Aufgabe 1: Welchen Kernel hat die schreibende Person laut dem Forumsbeitrag noch installiert?
Aufgabe 2: Schreiben Sie aus dem Forumsbeitrag die Stelle zwischen „# Audioplayer mit“ und „Audiocds erstellen kann.“ einschließlich dieser beiden Wortgruppen wortgetreu ab.

Textauszug:
=-=-=-=-=
# Audioplayer mit Brennfunktion [~solved]

## Ezekeel

Hallo,

ich bin auf der Suche nach einem Audioplayer wie XMMS oder Mplayer mit denen man Audiocds erstellen kann. 

Der Hintergrund dieser Geschichte ist ganz einfach der, dass ich mit Streamripper immmer extrem viel MP3s aufzeichne. Vereinzelte Freunde von mir wollen nun diese MP3s als Audiocds - da ich aber größtenteils nicht weiss wie sich die MP3s anhören würde ich diese gerne vorher anhören und dann jene die nicht erwünscht sind rausschmeißen und dann das was übrig bleibt auf eine CD brennen. Und da ich nun mal keine Lust habe die CD Titel zu notieren die meist recht kryptisch sind (HappyHardcore aus JP) und diese dann mühsam wieder auf die MP3s in den Verzeichnissen zu übertragen stellte sich mir eben die Frage ob es nicht sowas wie Itunes oder WMplayer gibt die so eine Funktion integriert haben? ...XMMS, Mplayer, beep-music-player und kaffeine habe ich mir schon angeschaut aber nichts gefunden 

Hab noch den 2.6.8er Kernel weswegen das eh so 'ne Geschichte mit dem Brennen ist von dem her wäre es auch nicht schlecht wenn man auch einfach nur Images erzeugen könnte, das mal nur so nebenbei!
=-=-=-=-=
Datenauszug:
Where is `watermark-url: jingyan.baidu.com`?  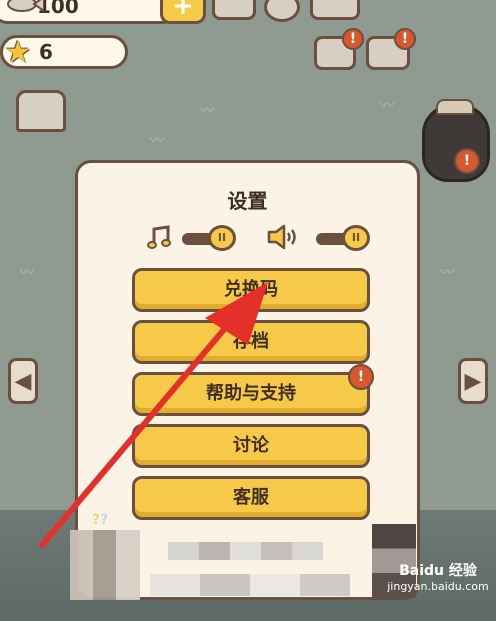 watermark-url: jingyan.baidu.com is located at coordinates (438, 586).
=-=-=-=-=
Lösung 1: Den 2.6.8er Kernel.

Lösung 2:
# Audioplayer mit Brennfunktion [~solved]

## Ezekeel

Hallo,

ich bin auf der Suche nach einem Audioplayer wie XMMS oder Mplayer mit denen man Audiocds erstellen kann.